Records from a data source
+ + + + +

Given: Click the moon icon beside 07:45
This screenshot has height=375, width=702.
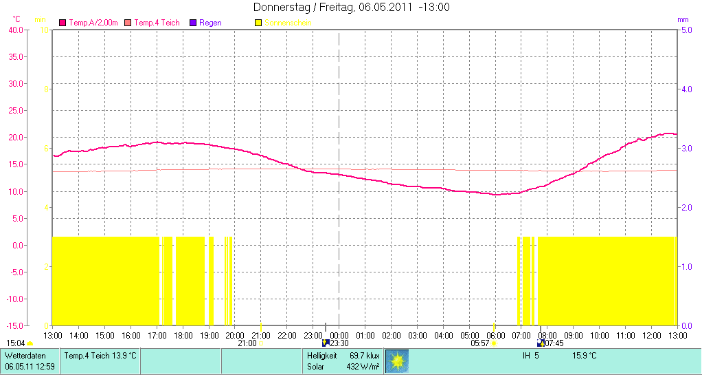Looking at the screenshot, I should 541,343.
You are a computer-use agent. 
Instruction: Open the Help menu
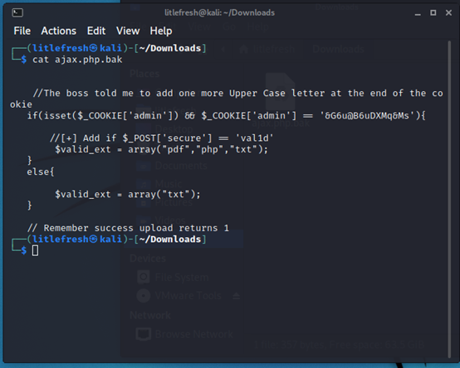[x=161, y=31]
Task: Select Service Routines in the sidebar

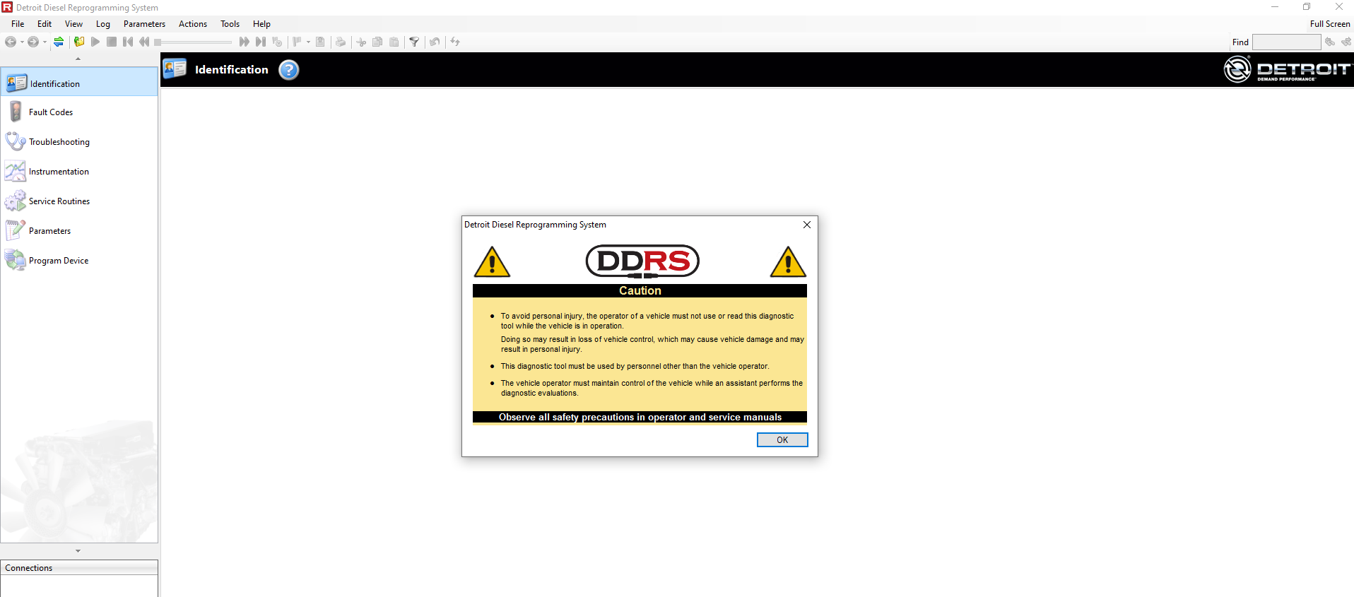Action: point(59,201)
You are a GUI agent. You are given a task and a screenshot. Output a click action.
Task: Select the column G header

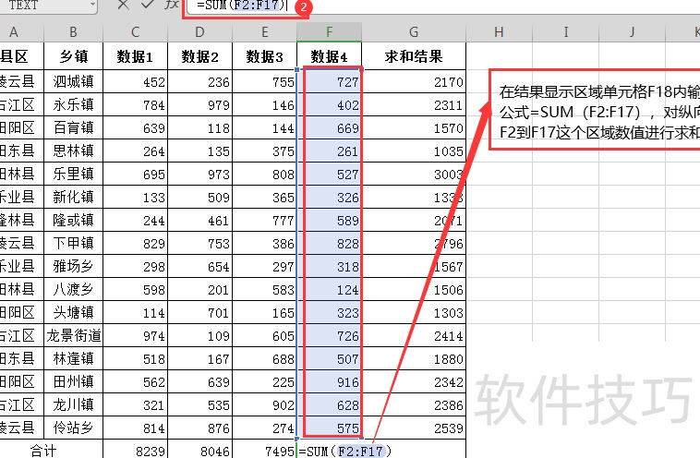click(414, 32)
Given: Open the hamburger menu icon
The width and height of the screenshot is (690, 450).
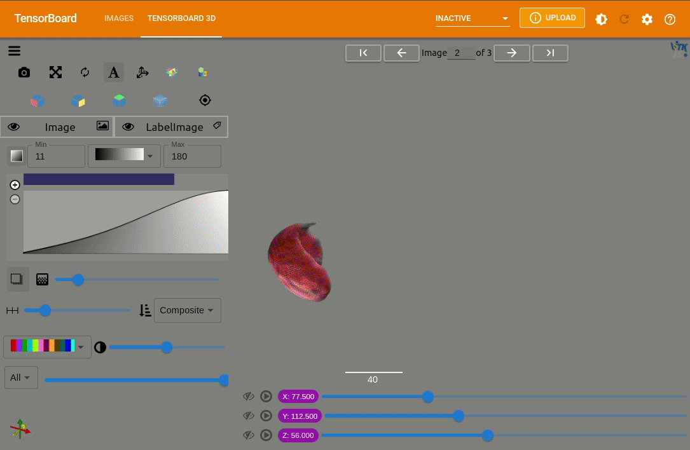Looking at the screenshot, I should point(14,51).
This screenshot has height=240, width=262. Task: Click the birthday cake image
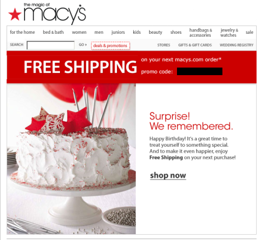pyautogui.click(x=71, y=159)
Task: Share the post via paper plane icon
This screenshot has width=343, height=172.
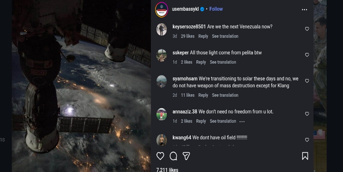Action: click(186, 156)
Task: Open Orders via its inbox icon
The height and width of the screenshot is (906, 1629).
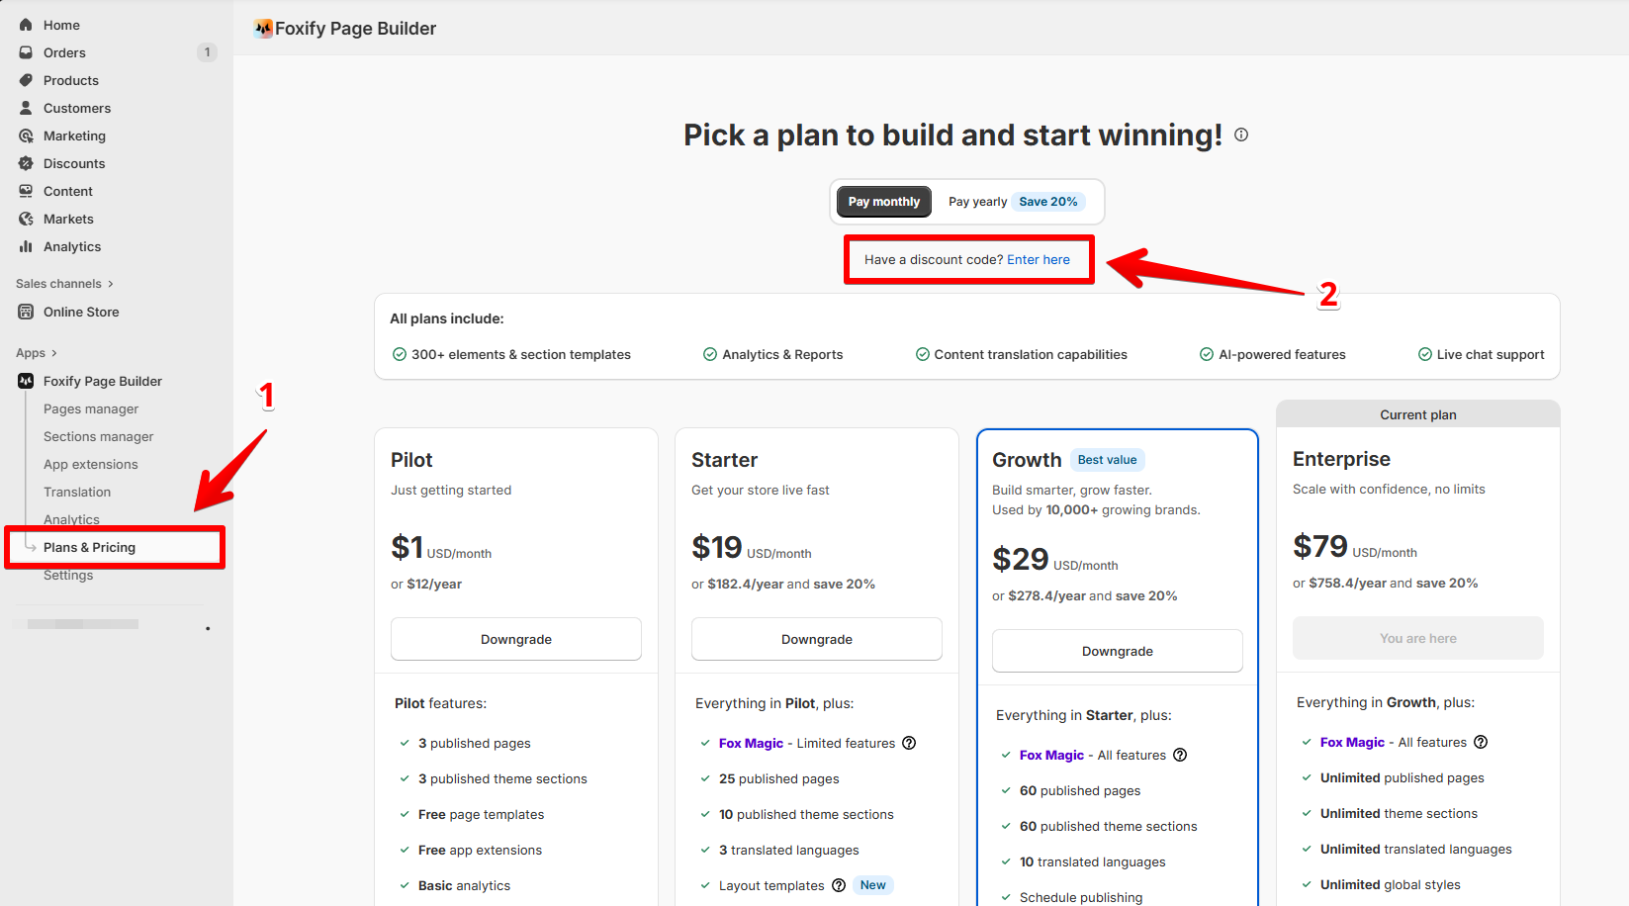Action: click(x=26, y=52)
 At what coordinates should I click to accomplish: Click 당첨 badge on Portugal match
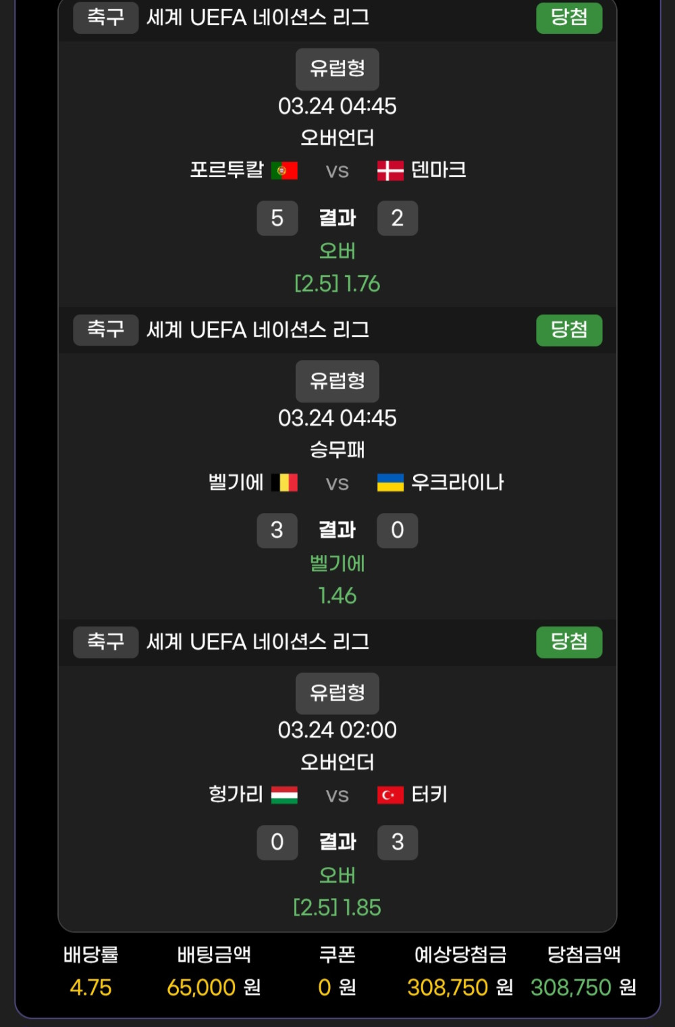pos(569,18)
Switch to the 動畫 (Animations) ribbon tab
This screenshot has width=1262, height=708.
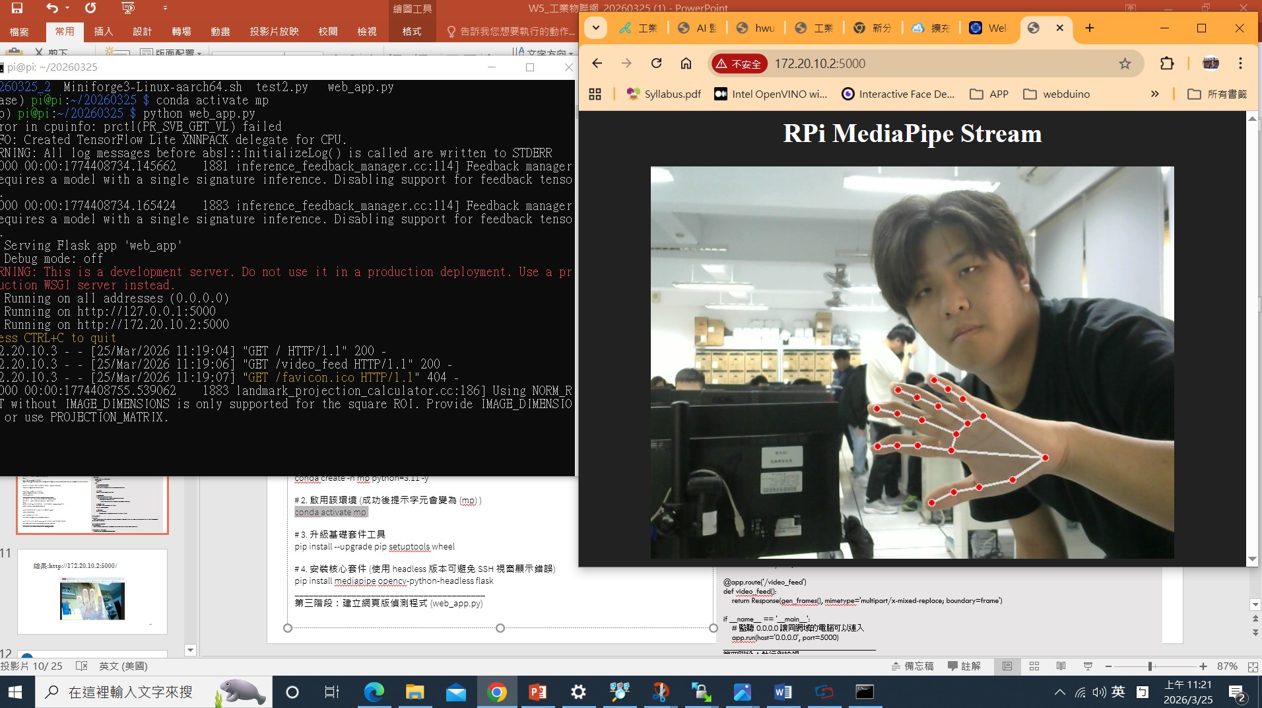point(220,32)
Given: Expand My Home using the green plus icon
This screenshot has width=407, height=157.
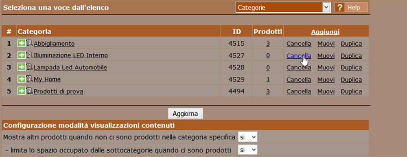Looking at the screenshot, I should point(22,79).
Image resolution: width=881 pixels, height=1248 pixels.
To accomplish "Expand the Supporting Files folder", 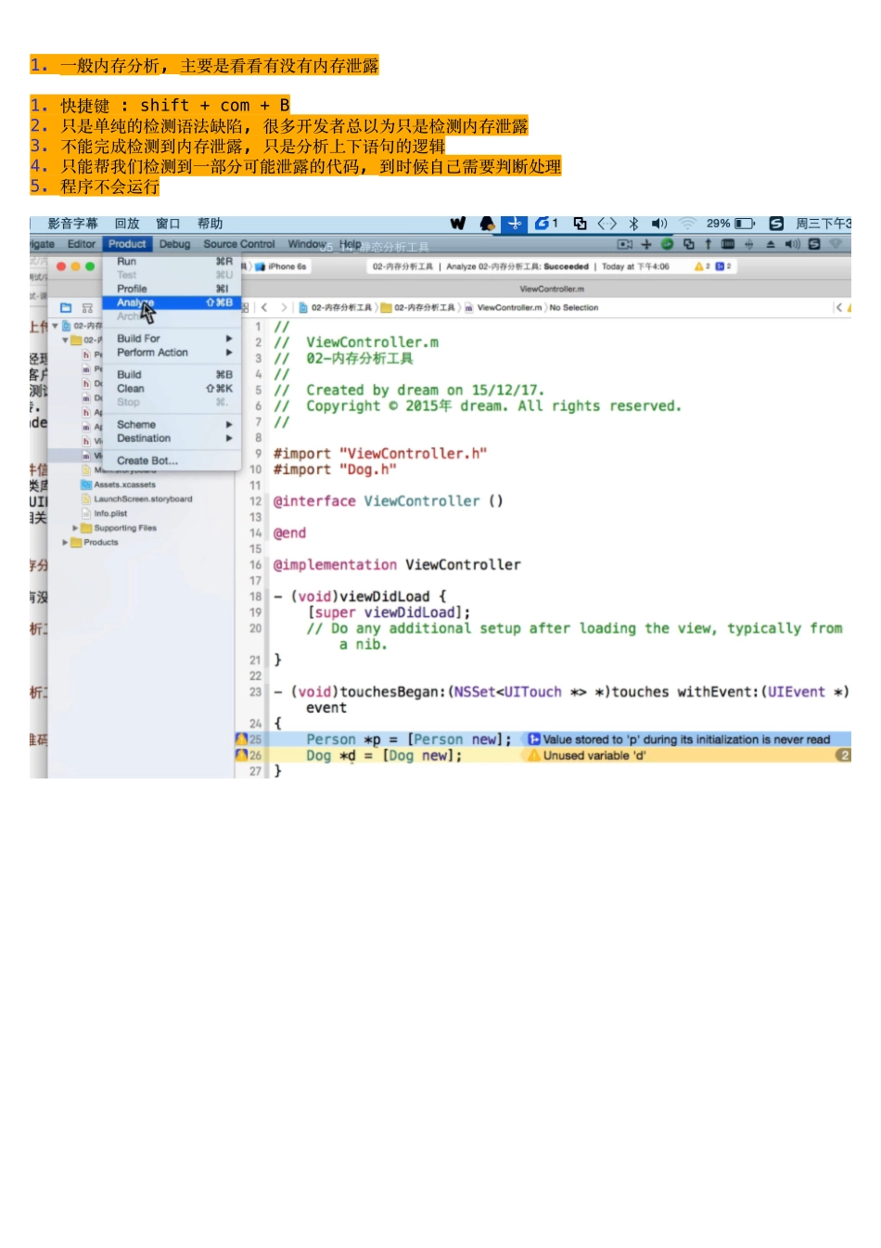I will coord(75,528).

+ + + + +

TO DO
The lines needed are those in the data above that hold the string "agent"; copy each of them.

TASK RESULT
You are a computer-use agent. 
You are a GUI agent. You are given a task and a screenshot. Output a click action.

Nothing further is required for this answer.